Finalmente, piano y orquesta se unen, creando un momento de somera apacibilidad que no hace presagiar el incesante Allegro con brio que se sucede tras la rápida escala ascendente del piano.
Allegro con brio
Será este último movimiento una auténtica explosión de energía con innumerables citas musicales que van desde las de compositores clásicos a la música popular judía, y en el cual Shostakóvich retome ese acento burlesco inconfundible e inherente a su personalidad artística. Escrito, al igual que el primero, en forma sonata, en él se produce la mayor interacción entre el piano y la trompeta de todo el concierto; dejando momentos verdaderamente trepidantes con un carácter de perpetuum mobile en numerosos pasajes. Prueba de ello es el mismo comienzo, donde las cuerdas impondrán un ritmo incesante con una clara alusión al Rondo opus 129 de Beethoven que embriagará a todo el movimiento. Igualmente, la segunda intervención de la trompeta recuerda al tema principal de la Sonata Hob. XVI/37 en Re mayor de Haydn, aunque con una ligera modificación interválica propia del humor mordaz del compositor ruso.
Será la trompeta la encargada de exponer el segundo tema, muy fácil de identificar por el giro a presto que experimenta el discurso musical en ese momento.
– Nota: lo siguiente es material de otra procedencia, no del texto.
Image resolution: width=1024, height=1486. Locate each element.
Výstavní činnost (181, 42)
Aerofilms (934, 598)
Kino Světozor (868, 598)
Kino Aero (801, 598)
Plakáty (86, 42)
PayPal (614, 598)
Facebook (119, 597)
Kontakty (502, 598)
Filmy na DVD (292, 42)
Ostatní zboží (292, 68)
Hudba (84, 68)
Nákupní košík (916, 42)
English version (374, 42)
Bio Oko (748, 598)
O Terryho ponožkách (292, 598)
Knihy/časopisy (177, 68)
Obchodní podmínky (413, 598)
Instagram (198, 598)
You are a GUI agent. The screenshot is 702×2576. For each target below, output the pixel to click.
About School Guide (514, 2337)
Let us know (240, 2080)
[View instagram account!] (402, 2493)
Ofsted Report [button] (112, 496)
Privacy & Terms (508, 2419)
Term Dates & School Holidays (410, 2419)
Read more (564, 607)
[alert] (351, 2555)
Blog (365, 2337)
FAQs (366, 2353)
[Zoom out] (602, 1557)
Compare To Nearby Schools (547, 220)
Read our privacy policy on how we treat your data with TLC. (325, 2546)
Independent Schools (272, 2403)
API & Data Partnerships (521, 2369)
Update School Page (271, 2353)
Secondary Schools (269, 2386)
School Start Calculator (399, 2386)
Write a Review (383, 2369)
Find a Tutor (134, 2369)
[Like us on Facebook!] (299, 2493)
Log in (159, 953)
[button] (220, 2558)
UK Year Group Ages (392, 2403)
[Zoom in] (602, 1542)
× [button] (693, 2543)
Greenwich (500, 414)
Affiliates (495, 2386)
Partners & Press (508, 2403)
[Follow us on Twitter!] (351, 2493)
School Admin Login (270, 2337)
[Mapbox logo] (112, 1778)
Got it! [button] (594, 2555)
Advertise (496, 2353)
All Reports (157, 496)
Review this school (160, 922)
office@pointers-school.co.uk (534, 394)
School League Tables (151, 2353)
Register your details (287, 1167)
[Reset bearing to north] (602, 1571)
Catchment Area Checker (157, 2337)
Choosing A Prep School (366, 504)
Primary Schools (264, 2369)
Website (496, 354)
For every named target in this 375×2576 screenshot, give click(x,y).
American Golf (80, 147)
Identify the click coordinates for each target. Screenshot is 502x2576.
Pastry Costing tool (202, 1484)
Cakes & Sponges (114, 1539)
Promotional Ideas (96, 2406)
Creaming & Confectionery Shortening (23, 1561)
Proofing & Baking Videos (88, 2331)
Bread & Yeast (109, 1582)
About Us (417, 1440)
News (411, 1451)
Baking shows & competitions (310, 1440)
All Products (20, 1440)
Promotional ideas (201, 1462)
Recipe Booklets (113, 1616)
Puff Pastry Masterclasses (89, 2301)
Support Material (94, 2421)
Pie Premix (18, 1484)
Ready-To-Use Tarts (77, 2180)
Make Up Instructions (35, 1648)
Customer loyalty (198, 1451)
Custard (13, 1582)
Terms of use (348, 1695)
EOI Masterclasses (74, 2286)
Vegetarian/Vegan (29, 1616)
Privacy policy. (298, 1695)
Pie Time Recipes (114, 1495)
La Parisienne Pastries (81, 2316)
El tema inicial vuelve a aparecer en el piano al comienzo del desarrollo, seguido —sin perder su ritmo frenético— por la orquesta, que será la responsable de conducir el movimiento hacia una especie de intermezzo protagonizado por la trompeta. El piano parece querer interrumpir el papel de actor principal de la trompeta en este solo con un rudo acorde que cualquier oído moderno catalogaría como funky, aunque realmente no lo consigue, y será la orquesta la encargada de redirigir —de nuevo— el concierto hacia una reexposición que dará paso a la virtuosística cadenza del piano. Aquí, una vez más, Shostakóvich parece acordarse de Beethoven, al empezar con el mismo trino con el que finaliza la cadenza del tercer concierto para piano del genio de Bonn. Tras esta intervención del solista, el concierto finaliza de forma explosiva con ecos de music hall que enfatizan su tono sardónico en un tumulto sonoro que pone el broche de oro a la obra.
Es este concierto una pieza maestra del eclecticismo de un joven artista que parece cerrar un ciclo de su biografía con la composición de esta obra. Los vítores que acontecieron al estreno pasarán ahora a convertirse en acusaciones e incertidumbre. Será, inequívocamente, su opus 35 un espejo de la creatividad de Shostakóvich frente a la represión, de talento frente a la mediocridad de los censores, de fantasía creativa vigilada y condicionada por una tiranía que no logró aprisionar la arrolladora genialidad de este Beethoven del siglo XX.